--- What is expected ---
Each record must appear in your answer exactly as it does below.

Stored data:
━━━━
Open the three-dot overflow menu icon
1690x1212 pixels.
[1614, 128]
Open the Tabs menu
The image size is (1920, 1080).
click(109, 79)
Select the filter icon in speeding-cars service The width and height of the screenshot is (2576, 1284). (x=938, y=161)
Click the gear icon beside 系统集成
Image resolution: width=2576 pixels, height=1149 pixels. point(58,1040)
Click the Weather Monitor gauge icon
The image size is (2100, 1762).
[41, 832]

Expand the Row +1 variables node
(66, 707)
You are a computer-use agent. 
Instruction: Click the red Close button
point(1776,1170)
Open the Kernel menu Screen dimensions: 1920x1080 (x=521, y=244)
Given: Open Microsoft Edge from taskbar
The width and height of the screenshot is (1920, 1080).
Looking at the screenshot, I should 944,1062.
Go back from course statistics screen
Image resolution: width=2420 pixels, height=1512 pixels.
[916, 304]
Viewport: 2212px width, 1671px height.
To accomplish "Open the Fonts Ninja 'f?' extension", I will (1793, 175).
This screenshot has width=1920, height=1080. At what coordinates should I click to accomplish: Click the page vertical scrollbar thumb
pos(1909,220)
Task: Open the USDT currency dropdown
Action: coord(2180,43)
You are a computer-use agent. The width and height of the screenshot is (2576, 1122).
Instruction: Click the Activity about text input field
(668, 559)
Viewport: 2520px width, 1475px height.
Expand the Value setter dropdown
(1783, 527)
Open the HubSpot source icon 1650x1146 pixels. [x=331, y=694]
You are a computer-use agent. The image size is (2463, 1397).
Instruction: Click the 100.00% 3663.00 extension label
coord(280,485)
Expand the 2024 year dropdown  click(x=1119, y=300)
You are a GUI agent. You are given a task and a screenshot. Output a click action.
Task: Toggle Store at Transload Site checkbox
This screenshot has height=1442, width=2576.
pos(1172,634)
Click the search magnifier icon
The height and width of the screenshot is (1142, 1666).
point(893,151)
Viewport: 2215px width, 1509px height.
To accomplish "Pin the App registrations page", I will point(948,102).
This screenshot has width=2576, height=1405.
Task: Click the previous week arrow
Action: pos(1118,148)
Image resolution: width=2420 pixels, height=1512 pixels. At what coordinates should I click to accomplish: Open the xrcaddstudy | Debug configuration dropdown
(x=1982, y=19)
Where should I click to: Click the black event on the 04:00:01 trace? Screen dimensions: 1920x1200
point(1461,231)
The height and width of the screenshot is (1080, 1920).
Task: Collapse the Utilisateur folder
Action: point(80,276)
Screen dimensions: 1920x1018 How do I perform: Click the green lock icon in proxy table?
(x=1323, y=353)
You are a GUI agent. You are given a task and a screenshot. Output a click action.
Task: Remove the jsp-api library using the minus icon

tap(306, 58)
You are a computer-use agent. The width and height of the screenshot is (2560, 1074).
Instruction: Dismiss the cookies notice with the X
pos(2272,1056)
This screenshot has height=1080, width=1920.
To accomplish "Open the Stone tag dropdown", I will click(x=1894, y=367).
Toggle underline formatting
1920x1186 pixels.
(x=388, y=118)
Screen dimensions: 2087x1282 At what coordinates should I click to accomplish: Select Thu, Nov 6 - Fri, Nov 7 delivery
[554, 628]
━━━━
--- Response to this exercise ---
Open the three-dot overflow menu icon
1690x1212 pixels.
[1614, 128]
Open the Tabs menu
The image size is (1920, 1080).
click(109, 79)
Select the filter icon in speeding-cars service The width and height of the screenshot is (2576, 1284). (x=938, y=161)
Click the gear icon beside 系统集成
Image resolution: width=2576 pixels, height=1149 pixels. point(58,1040)
Click the Weather Monitor gauge icon
The image size is (2100, 1762).
[41, 832]

Expand the Row +1 variables node
(66, 707)
You are a computer-use agent. 
Instruction: Click the red Close button
point(1776,1170)
Open the Kernel menu Screen dimensions: 1920x1080 (x=521, y=244)
Given: Open Microsoft Edge from taskbar
The width and height of the screenshot is (1920, 1080).
Looking at the screenshot, I should 944,1062.
Go back from course statistics screen
Image resolution: width=2420 pixels, height=1512 pixels.
[916, 304]
Viewport: 2212px width, 1671px height.
To accomplish "Open the Fonts Ninja 'f?' extension", I will (1793, 175).
This screenshot has width=1920, height=1080. At what coordinates should I click to accomplish: Click the page vertical scrollbar thumb
pos(1909,220)
Task: Open the USDT currency dropdown
Action: coord(2180,43)
You are a computer-use agent. The width and height of the screenshot is (2576, 1122).
Instruction: Click the Activity about text input field
(668, 559)
Viewport: 2520px width, 1475px height.
Expand the Value setter dropdown
(1783, 527)
Open the HubSpot source icon 1650x1146 pixels. [x=331, y=694]
You are a computer-use agent. The image size is (2463, 1397).
Instruction: Click the 100.00% 3663.00 extension label
coord(280,485)
Expand the 2024 year dropdown  click(x=1119, y=300)
You are a GUI agent. You are given a task and a screenshot. Output a click action.
Task: Toggle Store at Transload Site checkbox
This screenshot has height=1442, width=2576.
pos(1172,634)
Click the search magnifier icon
The height and width of the screenshot is (1142, 1666).
point(893,151)
Viewport: 2215px width, 1509px height.
To accomplish "Pin the App registrations page", I will point(948,102).
This screenshot has width=2576, height=1405.
Task: Click the previous week arrow
Action: pos(1118,148)
Image resolution: width=2420 pixels, height=1512 pixels. At what coordinates should I click to accomplish: Open the xrcaddstudy | Debug configuration dropdown
(x=1982, y=19)
Where should I click to: Click the black event on the 04:00:01 trace? Screen dimensions: 1920x1200
point(1461,231)
The height and width of the screenshot is (1080, 1920).
Task: Collapse the Utilisateur folder
Action: point(80,276)
Screen dimensions: 1920x1018 How do I perform: Click the green lock icon in proxy table?
(x=1323, y=353)
You are a GUI agent. You are given a task and a screenshot. Output a click action.
Task: Remove the jsp-api library using the minus icon

tap(306, 58)
You are a computer-use agent. The width and height of the screenshot is (2560, 1074).
Instruction: Dismiss the cookies notice with the X
pos(2272,1056)
This screenshot has height=1080, width=1920.
To accomplish "Open the Stone tag dropdown", I will click(x=1894, y=367).
Toggle underline formatting
1920x1186 pixels.
(x=388, y=118)
Screen dimensions: 2087x1282 At what coordinates should I click to accomplish: Select Thu, Nov 6 - Fri, Nov 7 delivery
[554, 628]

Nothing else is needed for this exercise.